# official build thread 1752 lowe



## Bass n flats (Mar 10, 2013)

I had a thread started in boat house, but wanted to start a new one with the all aluminum build. I picked this boat up almost 5 years ago, and had already finished it one time. I had aluminum supports with plywood decking, after using the boat for several years I decided to go ahead and rework the boat to fit both bass fishing and flats fishing. Here are the pictures to this point of the progress.






This is how it looked when it arrived home. It had an 80hp mercury that was just too much for the boat








Gutted the boat and replaced the transom and fished out of the boat for almost 5 years with it looking like this


----------



## Bass n flats (Mar 10, 2013)

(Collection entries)

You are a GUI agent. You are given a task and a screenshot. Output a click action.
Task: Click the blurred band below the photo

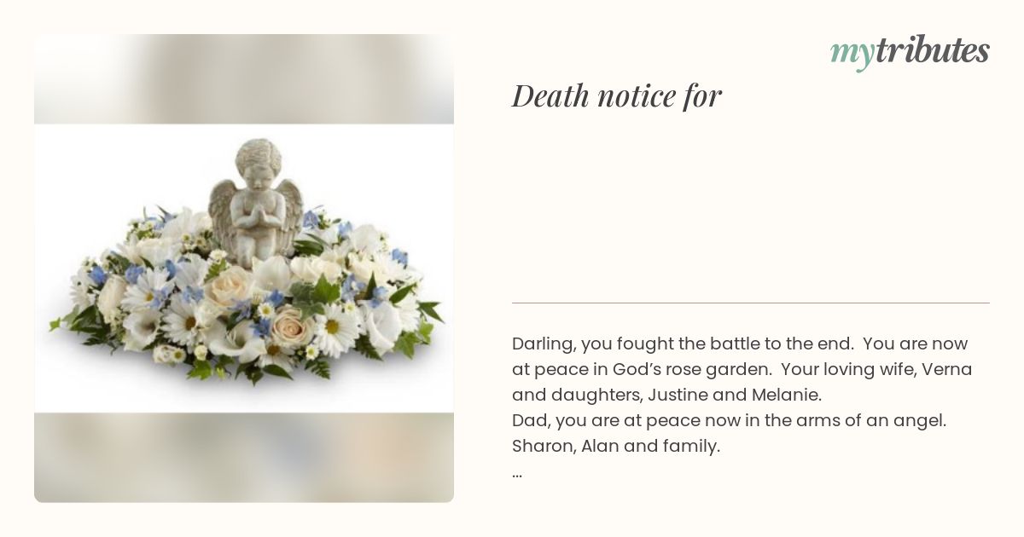[x=244, y=458]
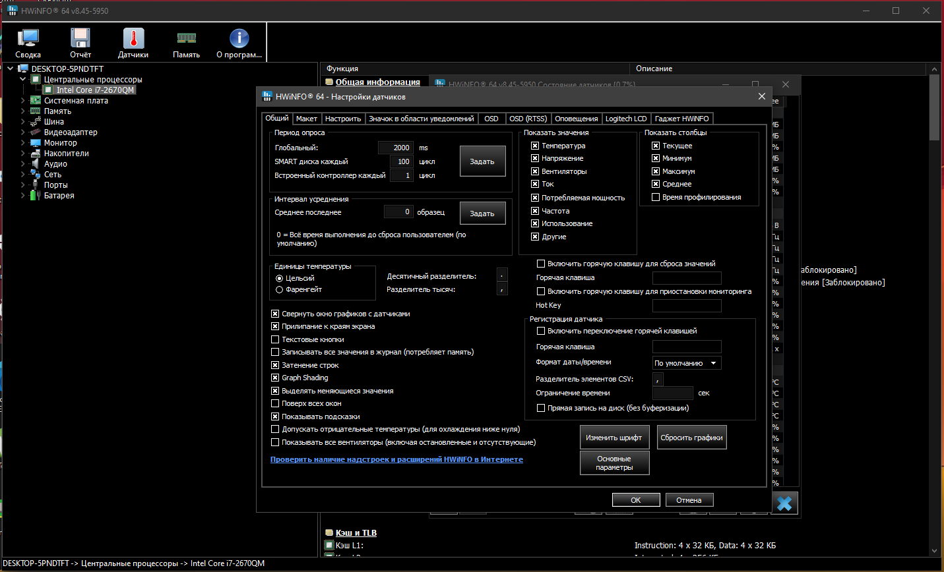Open the Формат даты/времени dropdown
944x572 pixels.
tap(686, 363)
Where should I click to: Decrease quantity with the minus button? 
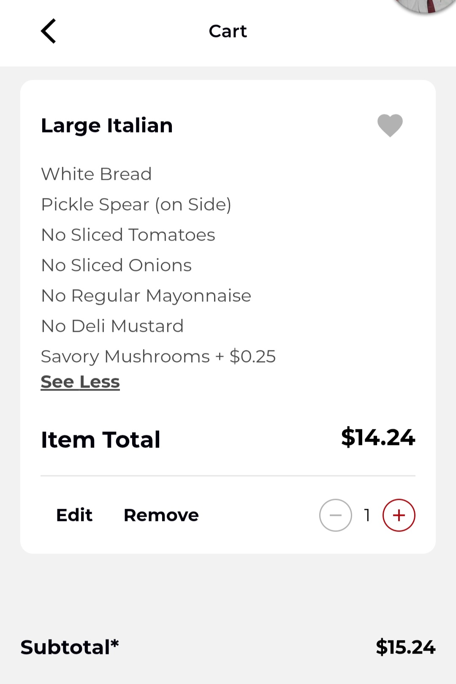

§ **AIM A**: Copy from the boat build thread the passage starting with "# official build" and going on through "of the progress.".
§ **AIM B**: According to the boat build thread, why did the poster decide to rework the boat after using it for several years? Answer in one to three sentences.

§ **COMPLETE ANSWER A**:
# official build thread 1752 lowe



## Bass n flats (Mar 10, 2013)

I had a thread started in boat house, but wanted to start a new one with the all aluminum build. I picked this boat up almost 5 years ago, and had already finished it one time. I had aluminum supports with plywood decking, after using the boat for several years I decided to go ahead and rework the boat to fit both bass fishing and flats fishing. Here are the pictures to this point of the progress.

§ **COMPLETE ANSWER B**: The poster decided to rework the boat so that it would suit both bass fishing and flats fishing.